» 課題: 以下のリストを、「At what (x,y)」を含む行から「Looking at the」を含む行まで、一字も変えずに書き直せ。画像は答えに入れないこと。

» 提示リスト:
§ §

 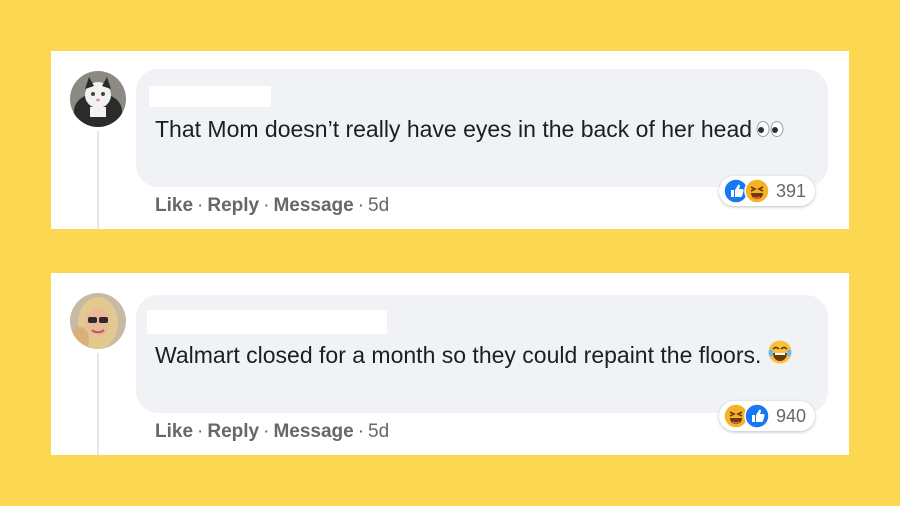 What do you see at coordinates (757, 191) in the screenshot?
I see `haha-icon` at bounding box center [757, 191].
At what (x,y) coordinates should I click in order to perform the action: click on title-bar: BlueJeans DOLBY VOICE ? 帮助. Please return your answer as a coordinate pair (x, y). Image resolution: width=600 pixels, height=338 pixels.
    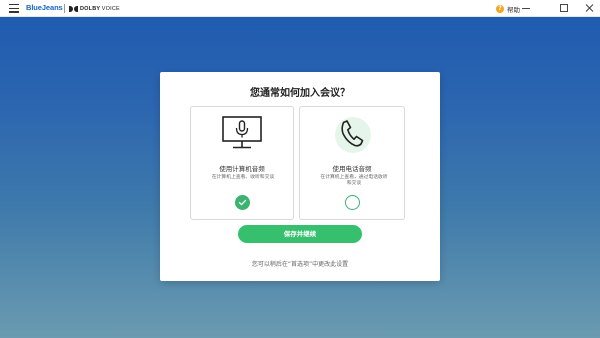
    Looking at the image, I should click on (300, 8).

§ §

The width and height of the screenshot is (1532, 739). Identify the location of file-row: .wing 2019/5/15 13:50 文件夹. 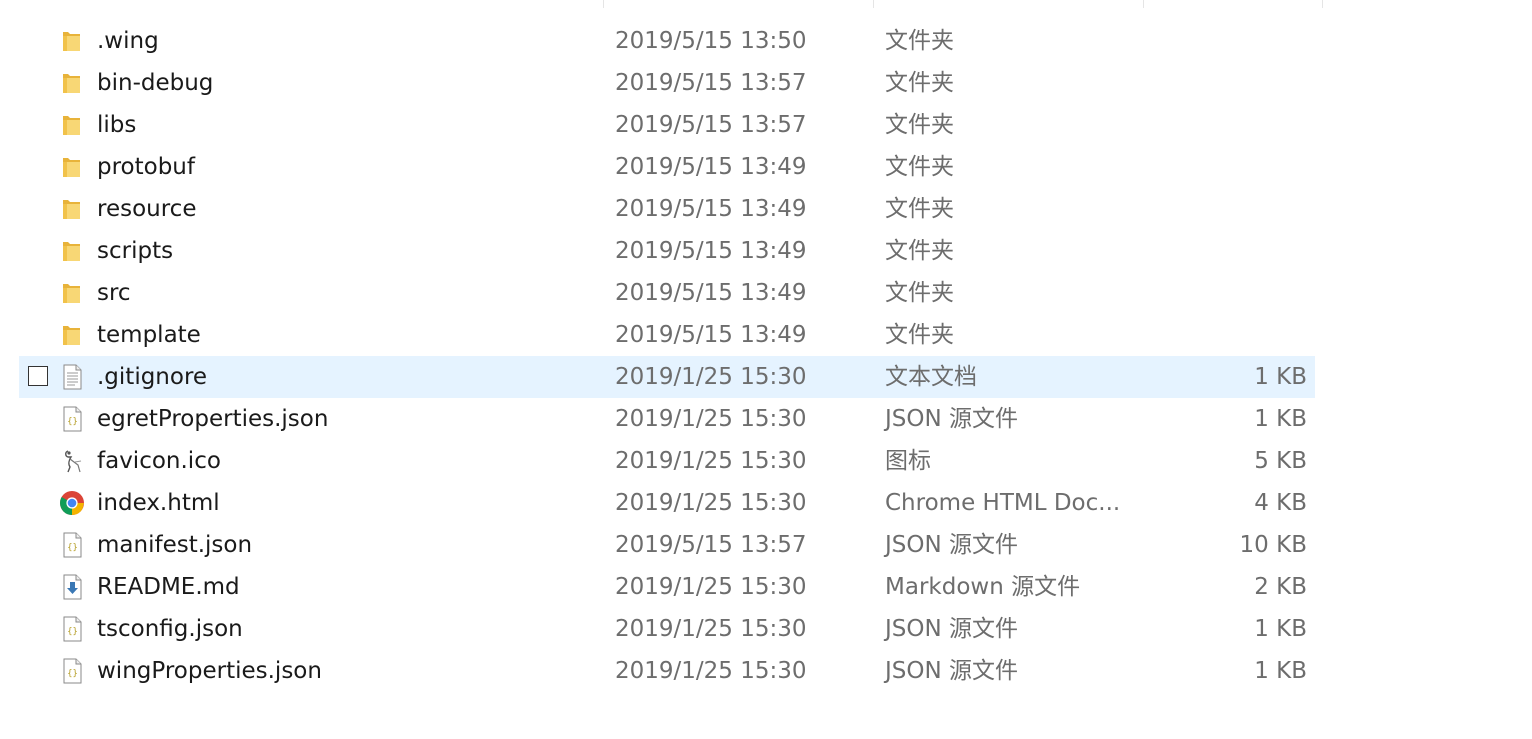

§ §

» 解答欄:
At what (x,y) coordinates should I click in order to perform the action: click on title-bar: BlueJeans DOLBY VOICE ? 帮助. Please return your answer as a coordinate pair (x, y). Image resolution: width=600 pixels, height=338 pixels.
    Looking at the image, I should click on (300, 8).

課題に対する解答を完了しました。